Now that you're up and running, as Mutillidae suggests: "Keep Calm and Pwn On"! To start, click the Login/Register link in the menubar. The very clever Mutillidae is designed around training users about AppSec and offers hints and videos throughout. Note that you will not test against the startup page; instead, from the left sidebar, go to OWASP 2017 | A1 Injection (SQL) | SQLi Extract Data | User Info (SQL) . Later, I'll simply provide a URL to reach that page.

Nothing is unusual about the login page shown in Figure 5. These two HTML input boxes are visible on millions of websites all over the web.

Figure 5: A very familiar-looking login page asking for a login and passworrd.

Next, you'll need a tool to attack the vulnerable application. As you might have guessed, OWASP has a super-clever tool in its arsenal for just that task, which I wrote about in an earlier ADMIN article [6]. The venerable tool in question is called OWASP Zed Attack Proxy (ZAP) [7], and it acts, as the name clearly suggests, as a go-between proxy that allows you to speak to a remote or other machine and try different attacks.

Should I remind you again about the damage such attack tools can do?
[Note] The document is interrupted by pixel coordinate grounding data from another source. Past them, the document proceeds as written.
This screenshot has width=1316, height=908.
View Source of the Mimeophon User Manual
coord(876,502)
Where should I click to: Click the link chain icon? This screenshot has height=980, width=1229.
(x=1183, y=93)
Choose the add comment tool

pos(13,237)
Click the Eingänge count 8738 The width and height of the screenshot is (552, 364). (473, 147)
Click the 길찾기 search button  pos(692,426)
I'd even go so far as to say that because you're running a vulnerable machine locally or in a virtual test laboratory, you should disconnect from the Internet, so it's not attacked by someone else (which is easy because it's so vulnerable) and infects your other machines without your knowledge.
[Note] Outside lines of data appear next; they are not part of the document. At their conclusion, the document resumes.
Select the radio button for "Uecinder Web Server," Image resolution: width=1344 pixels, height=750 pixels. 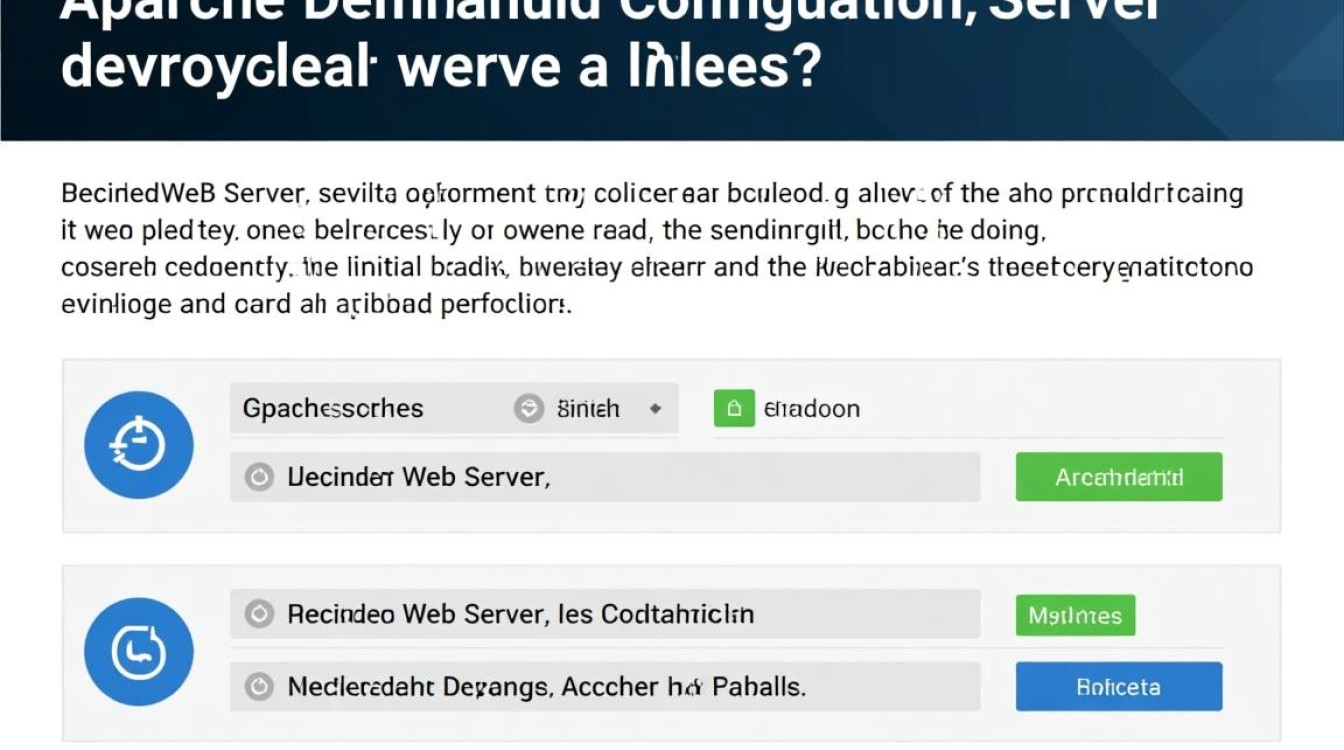click(259, 477)
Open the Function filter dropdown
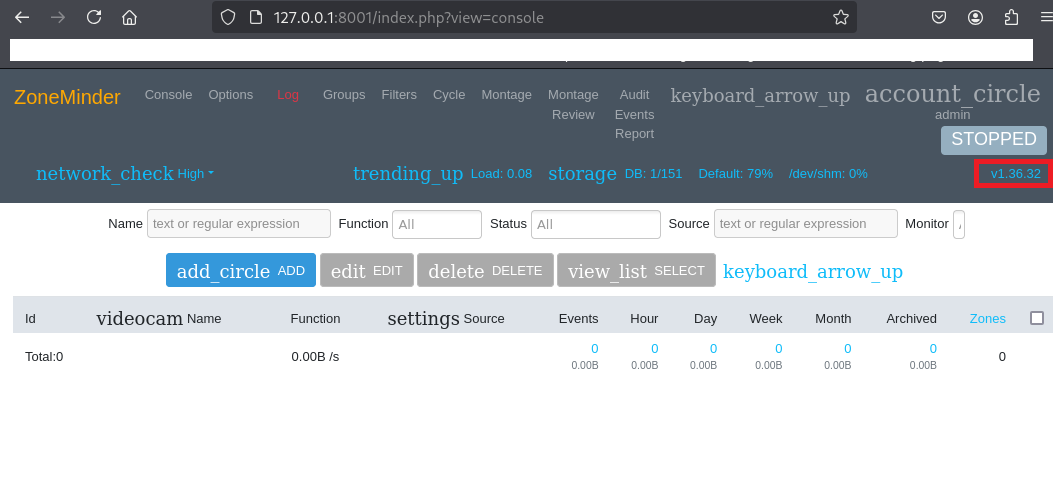 tap(436, 224)
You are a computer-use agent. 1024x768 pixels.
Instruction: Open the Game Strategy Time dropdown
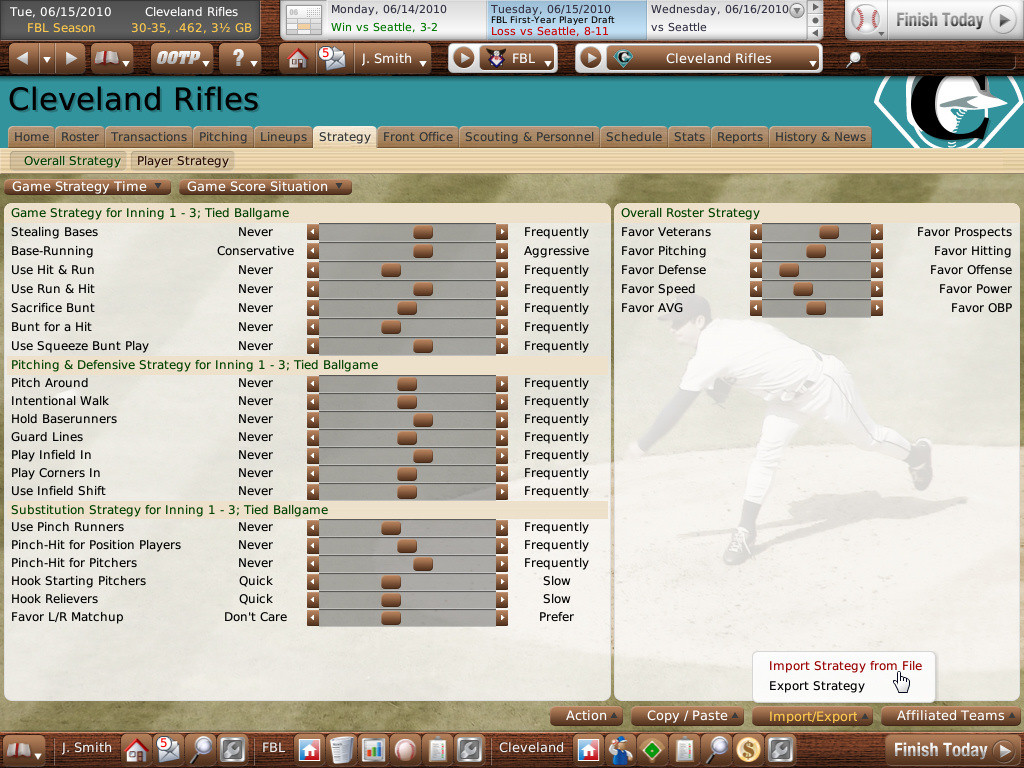pyautogui.click(x=86, y=186)
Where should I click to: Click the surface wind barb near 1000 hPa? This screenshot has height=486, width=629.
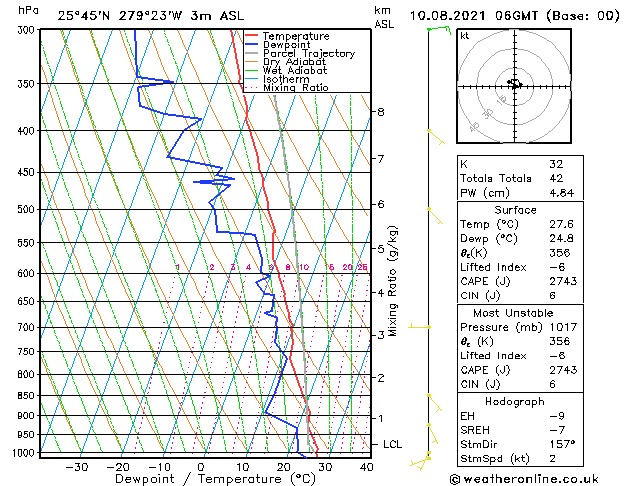[420, 461]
Having pointed you at my previous ZAP article, I'm going to shamelessly reuse some of the commands introduced there. First, you need to fire up a ZAP Docker container and then use an old-school tool called xtightvncviewer to create a GUI through which to access ZAP.

To install the TightVNC viewer package on a Debian derivative, enter:

$ apt install xtightvncviewer

To create a non-persistent Docker container that provides ZAP functionality and a few other useful bits and bobs, as you'll see in a moment, enter:

$ docker run -u zap -p 5900:5900 -p 81:8080 -i owasp/zap2docker-stable x11vnc --forever --usepw --create

The container will stop running if you hit Ctrl+C or close your terminal window.
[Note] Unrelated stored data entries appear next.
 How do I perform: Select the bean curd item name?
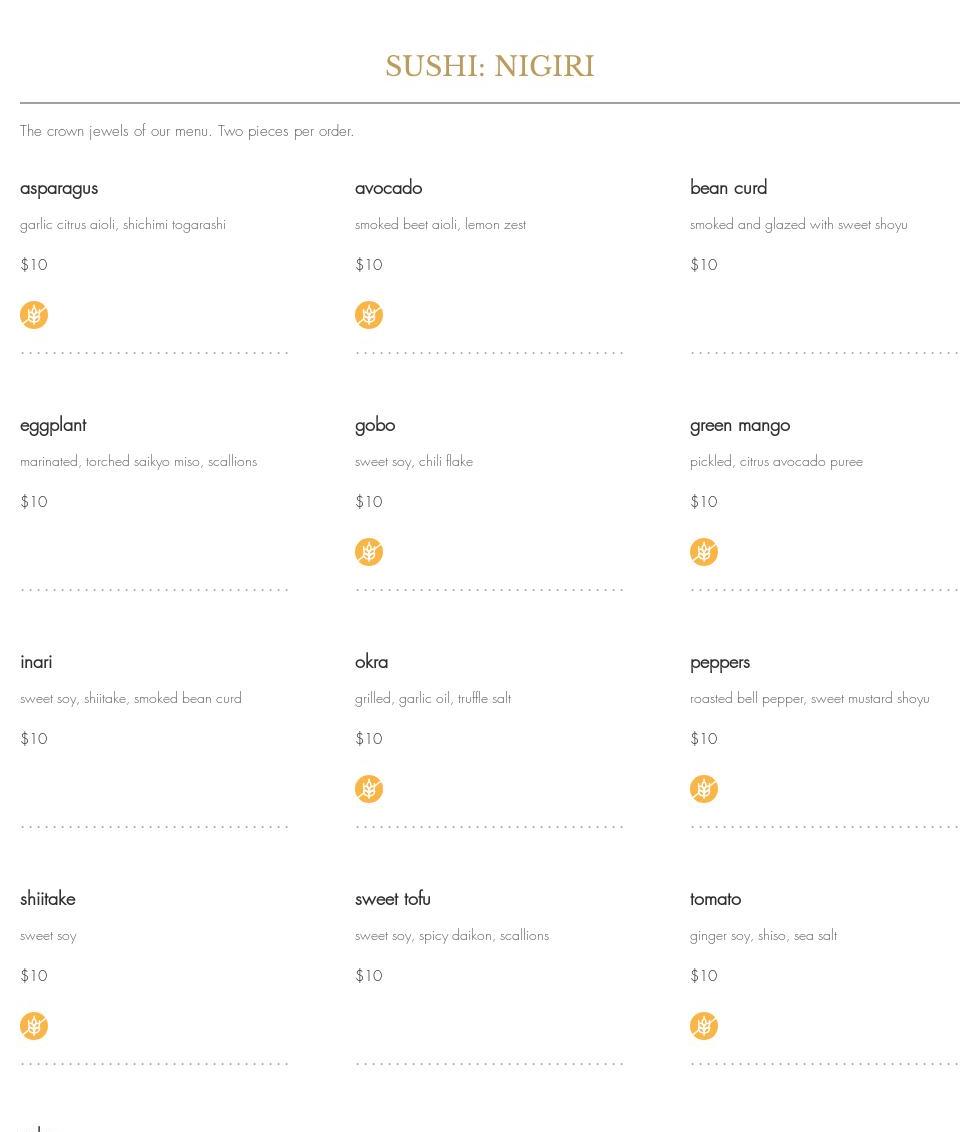[x=728, y=188]
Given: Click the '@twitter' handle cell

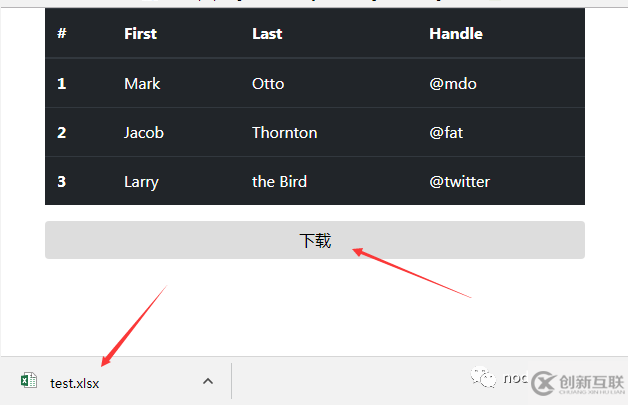Looking at the screenshot, I should (459, 181).
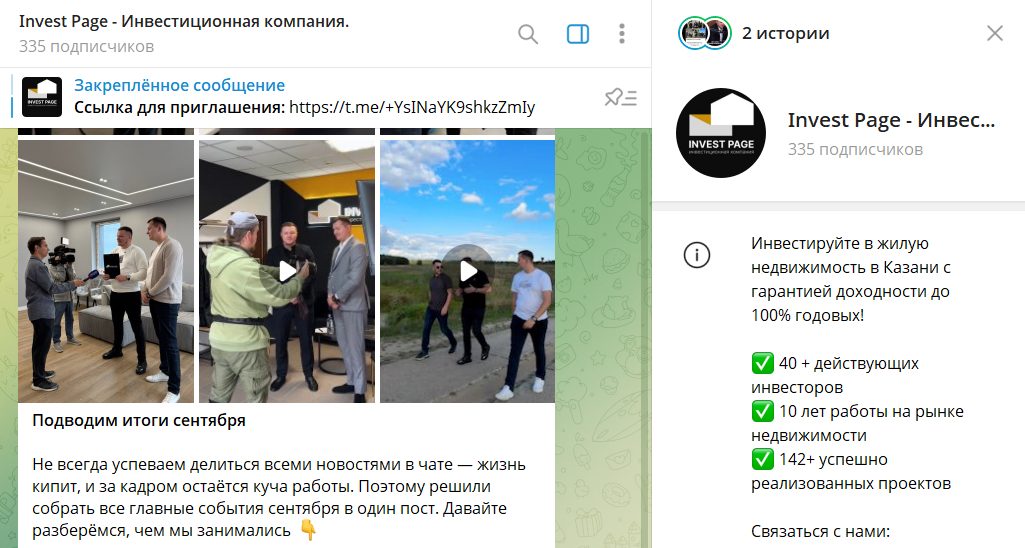The width and height of the screenshot is (1025, 548).
Task: Click the 'Подводим итоги сентября' post heading
Action: pyautogui.click(x=139, y=420)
Incidentally, if your local CPU or I/O is struggling with any Docker images in this article, you might cause less load on your system by running the

$ docker pull <imagename>

command first to download the image, without running it straight away. (It seems to help my machine a little.)

Once your container has fired up, you will be prompted to enter a simple password, so you can access the GUI via TightVNC. Just ignore the odd-looking stty: 'standard input': Inappropriate ioctl for device error. Again, if it's the first time you've run ZAP, you'll be waiting a little while for the image to appear locally after being downloaded from Docker Hub.

The default port is TCP 5900 for TightVNC, so you won't need to adjust the port, just connect to ZAP's internal IP address with the command:

$ xtightvncviewer

You can easily get the IP address on which ZAP is listening with the command that follows. Use a second terminal window to run ZAP with the command above and then another window to get the IP address below, if needed:

$ docker inspect -f '{{range .NetworkSettings.Networks}}{{.IPAddress}}{{end}}' <container-hash>

Simply replace the ZAP container hash (found with the command: docker ps) to see your running containers.

Connect now using the TightVNC command to ZAP's GUI. After some output flying up your ZAP terminal window, once you've put your password in, you should see the result (Figure 6).

Figure 6: OWASP ZAP running from a container over TightVNC.